*Provided passage*
BARBWIRE
Contents
Casino
alchemist Wynn turns high art into low taxes
by
ANDREW
BARBANO
Expanded
from the 4-18-99 Sunday Daily Sparks, Nev., Tribune
Last week, the Nevada
State Senate voted 14 to 7 to grant Las Vegas billionaire Steve Wynn
corporate welfare beyond the wildest dreams of greed.
Senate Bill 521 is
so bad it stands to bankrupt the state by making Nevada casinos tax
free.
Our gambling halls
already pay the lowest taxes in the world. They are also the state's
biggest welfare queens.
They shunt property
taxes to downtown redevelopment projects. They skim room tax money for
casino advertising, railroad trenches and convention halls.
All this comes as the
fastest-growing state in the nation encounters trouble paying for that
growth. Las Vegas needs to open a new school every 40 days for the next
10 years but the school district has recently had to fight the Las Vegas
Convention and Visitors Authority, the gambling industry's tax-subsidized
promotional arm, for school construction money. LVCVA has been trying
to steal $12 million a year from room tax funds promised for schools.
(Go to http://www.lasvegassun.com/sunbin/stories/text/1999/apr/12/508652325.html
Screwing the schools
is really what SB 521 is all about. In the name of art education, casino
mogul Wynn stands to rip off millions from Nevada students for many
years to come.
Wynn thinks school
children should subsidize his $300 million Bellagio Resort art collection.
The tax break passed in 1997 lets Wynn keep money which would otherwise
go to schools if he allows free student viewing 20 hours a week for
35 weeks a year.
Wynn has insisted on
charging everyone, telling reporters last year that he did not want
to "cheapen the experience" by admitting anybody gratis.
"It won't bust anyone
if I make it ten bucks," Wynn told the Reno Gazette-Journal last October.
He has since upped the ante to $12. Wynn personally earned $3.75 million
in salary and bonuses in 1998.

*Job 1*
Rewrite the records from the line containing "This screenshot has height=477, width=1086." through the end of the records, changing "ellipsis menu" to "overflow menu" and keeping everything else the same. Return only those lines.
The text and the records are unrelated to each other.

*Material for the task*
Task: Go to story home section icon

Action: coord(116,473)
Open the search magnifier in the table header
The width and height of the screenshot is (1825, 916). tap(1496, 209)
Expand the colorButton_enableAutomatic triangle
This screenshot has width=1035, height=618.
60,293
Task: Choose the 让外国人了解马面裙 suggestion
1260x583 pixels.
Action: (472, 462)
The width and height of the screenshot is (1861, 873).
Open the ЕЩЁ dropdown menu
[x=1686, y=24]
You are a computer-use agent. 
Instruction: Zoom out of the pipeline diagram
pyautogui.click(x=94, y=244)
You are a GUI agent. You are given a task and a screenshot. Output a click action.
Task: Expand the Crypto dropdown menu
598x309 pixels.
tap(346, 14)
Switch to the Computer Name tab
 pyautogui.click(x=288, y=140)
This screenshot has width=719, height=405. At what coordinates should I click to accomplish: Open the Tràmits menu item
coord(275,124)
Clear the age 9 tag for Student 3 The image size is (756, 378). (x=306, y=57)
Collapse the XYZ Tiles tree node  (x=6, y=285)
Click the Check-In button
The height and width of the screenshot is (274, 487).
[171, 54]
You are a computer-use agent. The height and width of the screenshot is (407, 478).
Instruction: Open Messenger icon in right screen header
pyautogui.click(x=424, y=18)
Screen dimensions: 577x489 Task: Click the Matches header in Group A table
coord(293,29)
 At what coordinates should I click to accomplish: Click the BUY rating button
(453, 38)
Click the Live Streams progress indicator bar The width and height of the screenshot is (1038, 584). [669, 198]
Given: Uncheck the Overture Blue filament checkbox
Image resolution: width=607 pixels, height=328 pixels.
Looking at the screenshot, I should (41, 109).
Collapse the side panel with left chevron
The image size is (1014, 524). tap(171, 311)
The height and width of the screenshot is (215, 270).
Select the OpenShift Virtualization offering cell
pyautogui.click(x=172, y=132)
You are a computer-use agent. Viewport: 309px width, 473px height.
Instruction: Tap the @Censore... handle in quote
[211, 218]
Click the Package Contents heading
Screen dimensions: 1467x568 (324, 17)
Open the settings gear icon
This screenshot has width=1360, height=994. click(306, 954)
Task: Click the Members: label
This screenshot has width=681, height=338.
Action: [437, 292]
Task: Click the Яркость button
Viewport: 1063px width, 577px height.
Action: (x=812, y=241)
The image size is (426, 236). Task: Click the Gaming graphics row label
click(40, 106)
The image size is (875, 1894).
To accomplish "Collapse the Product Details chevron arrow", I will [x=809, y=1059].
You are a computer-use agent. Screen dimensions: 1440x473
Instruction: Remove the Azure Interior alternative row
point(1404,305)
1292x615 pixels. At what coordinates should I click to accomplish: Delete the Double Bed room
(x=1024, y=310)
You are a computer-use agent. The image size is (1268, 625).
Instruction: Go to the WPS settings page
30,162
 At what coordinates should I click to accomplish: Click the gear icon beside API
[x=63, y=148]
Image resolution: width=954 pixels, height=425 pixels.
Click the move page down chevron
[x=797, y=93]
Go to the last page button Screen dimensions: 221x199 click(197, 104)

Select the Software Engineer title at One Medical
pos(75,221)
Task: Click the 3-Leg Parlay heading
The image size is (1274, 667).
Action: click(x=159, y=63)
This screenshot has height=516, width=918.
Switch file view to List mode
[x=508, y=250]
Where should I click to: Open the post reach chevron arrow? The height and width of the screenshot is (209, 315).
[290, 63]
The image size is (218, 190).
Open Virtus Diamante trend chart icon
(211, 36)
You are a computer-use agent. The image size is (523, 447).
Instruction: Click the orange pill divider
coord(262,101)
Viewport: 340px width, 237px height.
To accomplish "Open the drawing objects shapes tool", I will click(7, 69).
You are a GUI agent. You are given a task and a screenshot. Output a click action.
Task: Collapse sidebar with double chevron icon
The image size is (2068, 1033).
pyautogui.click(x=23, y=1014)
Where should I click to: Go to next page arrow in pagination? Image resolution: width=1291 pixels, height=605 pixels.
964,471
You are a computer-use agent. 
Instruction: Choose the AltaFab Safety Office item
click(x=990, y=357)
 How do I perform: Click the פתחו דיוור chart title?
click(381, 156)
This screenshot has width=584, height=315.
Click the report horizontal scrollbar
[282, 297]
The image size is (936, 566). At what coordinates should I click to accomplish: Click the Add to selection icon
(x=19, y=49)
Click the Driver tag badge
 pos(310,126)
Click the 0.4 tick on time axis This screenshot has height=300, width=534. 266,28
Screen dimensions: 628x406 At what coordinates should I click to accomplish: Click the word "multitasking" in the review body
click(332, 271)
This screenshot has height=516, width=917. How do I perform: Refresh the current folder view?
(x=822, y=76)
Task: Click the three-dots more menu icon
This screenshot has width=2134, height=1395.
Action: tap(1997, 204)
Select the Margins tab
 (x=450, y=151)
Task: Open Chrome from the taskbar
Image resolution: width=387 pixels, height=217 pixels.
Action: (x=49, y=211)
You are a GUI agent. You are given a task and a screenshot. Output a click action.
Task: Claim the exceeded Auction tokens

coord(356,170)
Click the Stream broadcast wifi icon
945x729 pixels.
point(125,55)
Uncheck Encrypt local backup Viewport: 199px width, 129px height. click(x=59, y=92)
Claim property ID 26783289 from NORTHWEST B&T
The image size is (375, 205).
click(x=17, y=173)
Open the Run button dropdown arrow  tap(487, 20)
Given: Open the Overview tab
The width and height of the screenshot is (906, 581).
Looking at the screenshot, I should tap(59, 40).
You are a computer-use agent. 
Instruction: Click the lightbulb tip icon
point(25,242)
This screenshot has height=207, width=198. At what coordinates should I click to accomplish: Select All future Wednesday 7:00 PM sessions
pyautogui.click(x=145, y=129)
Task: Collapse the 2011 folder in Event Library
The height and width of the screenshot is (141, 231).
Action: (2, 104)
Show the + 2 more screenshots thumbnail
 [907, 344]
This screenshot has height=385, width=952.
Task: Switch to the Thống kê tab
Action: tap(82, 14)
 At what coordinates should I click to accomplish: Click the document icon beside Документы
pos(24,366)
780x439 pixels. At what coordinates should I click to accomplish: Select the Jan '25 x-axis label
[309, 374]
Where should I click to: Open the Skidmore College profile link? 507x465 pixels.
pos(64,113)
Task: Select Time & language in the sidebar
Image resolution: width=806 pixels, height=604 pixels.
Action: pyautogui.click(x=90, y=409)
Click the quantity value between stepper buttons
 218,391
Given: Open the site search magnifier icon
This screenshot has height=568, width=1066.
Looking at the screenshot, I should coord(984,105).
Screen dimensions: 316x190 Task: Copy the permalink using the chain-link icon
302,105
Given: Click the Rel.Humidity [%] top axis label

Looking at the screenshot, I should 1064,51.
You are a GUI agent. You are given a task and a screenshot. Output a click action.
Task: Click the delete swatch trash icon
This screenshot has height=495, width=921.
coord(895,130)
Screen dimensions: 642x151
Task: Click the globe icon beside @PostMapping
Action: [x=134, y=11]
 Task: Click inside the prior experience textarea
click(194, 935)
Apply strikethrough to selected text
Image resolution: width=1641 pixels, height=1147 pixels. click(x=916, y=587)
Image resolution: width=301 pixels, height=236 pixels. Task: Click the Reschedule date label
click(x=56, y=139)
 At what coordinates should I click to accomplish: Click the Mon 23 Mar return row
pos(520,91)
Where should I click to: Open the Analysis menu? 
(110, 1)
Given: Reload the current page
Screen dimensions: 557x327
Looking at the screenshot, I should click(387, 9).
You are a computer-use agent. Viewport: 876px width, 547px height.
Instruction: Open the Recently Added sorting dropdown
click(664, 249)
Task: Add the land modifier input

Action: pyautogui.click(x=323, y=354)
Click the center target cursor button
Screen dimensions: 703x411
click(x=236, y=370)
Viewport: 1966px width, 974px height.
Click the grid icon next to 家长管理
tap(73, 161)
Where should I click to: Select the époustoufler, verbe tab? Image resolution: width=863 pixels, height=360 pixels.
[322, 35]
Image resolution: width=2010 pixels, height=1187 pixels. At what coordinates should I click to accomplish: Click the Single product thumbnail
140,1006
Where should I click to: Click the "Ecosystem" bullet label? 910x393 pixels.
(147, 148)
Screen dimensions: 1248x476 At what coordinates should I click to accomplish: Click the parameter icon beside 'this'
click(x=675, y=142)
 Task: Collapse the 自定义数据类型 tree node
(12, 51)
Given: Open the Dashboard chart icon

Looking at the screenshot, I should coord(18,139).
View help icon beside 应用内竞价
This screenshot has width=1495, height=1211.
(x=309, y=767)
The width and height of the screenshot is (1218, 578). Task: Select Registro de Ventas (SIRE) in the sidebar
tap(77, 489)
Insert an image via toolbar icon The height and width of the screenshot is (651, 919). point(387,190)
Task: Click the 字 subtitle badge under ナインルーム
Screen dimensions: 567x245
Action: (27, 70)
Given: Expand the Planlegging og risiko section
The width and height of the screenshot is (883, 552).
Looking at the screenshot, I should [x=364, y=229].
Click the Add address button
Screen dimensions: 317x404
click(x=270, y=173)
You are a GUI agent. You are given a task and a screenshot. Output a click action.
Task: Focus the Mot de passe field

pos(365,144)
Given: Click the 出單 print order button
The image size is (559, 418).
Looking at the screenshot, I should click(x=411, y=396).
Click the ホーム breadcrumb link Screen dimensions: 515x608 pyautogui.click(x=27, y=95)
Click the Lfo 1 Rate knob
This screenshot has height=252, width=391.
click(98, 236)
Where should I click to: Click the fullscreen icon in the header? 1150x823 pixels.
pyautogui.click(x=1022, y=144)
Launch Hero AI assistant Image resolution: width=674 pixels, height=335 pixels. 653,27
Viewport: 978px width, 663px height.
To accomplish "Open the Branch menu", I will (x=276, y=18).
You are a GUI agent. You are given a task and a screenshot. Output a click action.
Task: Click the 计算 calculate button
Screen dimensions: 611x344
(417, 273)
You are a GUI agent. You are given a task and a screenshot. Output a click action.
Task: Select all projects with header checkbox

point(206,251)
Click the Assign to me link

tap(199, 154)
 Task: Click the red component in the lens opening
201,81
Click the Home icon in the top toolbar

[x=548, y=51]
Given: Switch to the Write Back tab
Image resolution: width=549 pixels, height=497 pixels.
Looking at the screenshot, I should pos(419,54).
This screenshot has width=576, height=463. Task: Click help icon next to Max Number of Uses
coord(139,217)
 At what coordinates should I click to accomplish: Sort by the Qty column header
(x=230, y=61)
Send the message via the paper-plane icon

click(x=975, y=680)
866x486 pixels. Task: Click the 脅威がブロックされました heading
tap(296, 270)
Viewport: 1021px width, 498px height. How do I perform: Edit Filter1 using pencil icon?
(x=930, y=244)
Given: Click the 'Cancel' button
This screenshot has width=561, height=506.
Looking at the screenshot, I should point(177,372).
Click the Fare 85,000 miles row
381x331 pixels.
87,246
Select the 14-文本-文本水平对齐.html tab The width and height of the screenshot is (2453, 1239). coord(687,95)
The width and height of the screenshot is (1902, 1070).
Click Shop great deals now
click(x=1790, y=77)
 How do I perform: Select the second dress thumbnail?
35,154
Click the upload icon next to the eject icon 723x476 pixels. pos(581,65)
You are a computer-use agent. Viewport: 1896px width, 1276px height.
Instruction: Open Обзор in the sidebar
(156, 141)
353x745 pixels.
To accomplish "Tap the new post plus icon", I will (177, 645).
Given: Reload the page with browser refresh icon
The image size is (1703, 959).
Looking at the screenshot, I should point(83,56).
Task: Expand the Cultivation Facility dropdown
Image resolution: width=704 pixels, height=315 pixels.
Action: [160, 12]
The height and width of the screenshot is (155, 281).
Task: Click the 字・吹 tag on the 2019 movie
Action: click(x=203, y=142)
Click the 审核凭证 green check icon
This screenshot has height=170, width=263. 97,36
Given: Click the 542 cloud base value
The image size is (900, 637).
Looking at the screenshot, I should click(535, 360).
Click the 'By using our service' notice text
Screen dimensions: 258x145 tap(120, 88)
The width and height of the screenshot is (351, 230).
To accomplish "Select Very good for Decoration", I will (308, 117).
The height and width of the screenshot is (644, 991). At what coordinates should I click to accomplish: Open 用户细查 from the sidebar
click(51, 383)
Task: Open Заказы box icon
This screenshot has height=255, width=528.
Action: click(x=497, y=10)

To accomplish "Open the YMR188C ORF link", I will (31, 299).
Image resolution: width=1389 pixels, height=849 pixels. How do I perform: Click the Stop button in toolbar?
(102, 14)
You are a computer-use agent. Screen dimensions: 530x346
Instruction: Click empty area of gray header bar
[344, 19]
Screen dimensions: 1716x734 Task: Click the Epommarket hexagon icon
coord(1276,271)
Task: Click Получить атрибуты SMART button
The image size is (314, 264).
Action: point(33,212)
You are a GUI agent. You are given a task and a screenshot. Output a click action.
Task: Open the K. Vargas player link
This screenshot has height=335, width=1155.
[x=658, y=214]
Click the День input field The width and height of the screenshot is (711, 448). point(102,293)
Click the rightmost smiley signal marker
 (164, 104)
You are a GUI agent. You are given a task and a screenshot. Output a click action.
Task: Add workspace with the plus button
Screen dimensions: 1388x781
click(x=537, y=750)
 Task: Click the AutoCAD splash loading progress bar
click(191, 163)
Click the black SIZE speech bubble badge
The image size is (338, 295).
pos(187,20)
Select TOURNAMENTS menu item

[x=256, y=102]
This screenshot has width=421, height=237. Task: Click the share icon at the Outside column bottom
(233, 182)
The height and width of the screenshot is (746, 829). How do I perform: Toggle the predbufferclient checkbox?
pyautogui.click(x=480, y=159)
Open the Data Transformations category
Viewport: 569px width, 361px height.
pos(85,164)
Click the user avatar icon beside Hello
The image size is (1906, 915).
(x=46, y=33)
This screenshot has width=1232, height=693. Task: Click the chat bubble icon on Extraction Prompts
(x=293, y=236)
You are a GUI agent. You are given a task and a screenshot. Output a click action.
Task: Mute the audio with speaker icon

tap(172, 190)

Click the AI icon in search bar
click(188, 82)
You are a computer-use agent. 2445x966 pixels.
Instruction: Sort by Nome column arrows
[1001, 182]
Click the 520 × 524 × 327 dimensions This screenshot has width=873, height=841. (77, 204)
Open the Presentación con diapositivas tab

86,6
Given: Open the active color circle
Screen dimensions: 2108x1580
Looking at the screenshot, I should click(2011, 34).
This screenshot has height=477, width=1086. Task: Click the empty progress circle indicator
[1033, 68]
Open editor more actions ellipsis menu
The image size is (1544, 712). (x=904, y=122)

*Job 2*
Answer these questions from the column on Wynn's tax break:
(a) What was the Nevada State Senate's vote on granting the measure to Steve Wynn?
(b) How much money a year has the LVCVA been trying to take from room tax funds promised for schools?
(c) How much did Wynn personally earn in salary and bonuses in 1998?

*Task output 1*
This screenshot has height=477, width=1086. Task: Click the empty progress circle indicator
[1033, 68]
Open editor more actions overflow menu
The image size is (1544, 712). (x=904, y=122)

*Task output 2*
(a) 14 to 7
(b) $12 million
(c) $3.75 million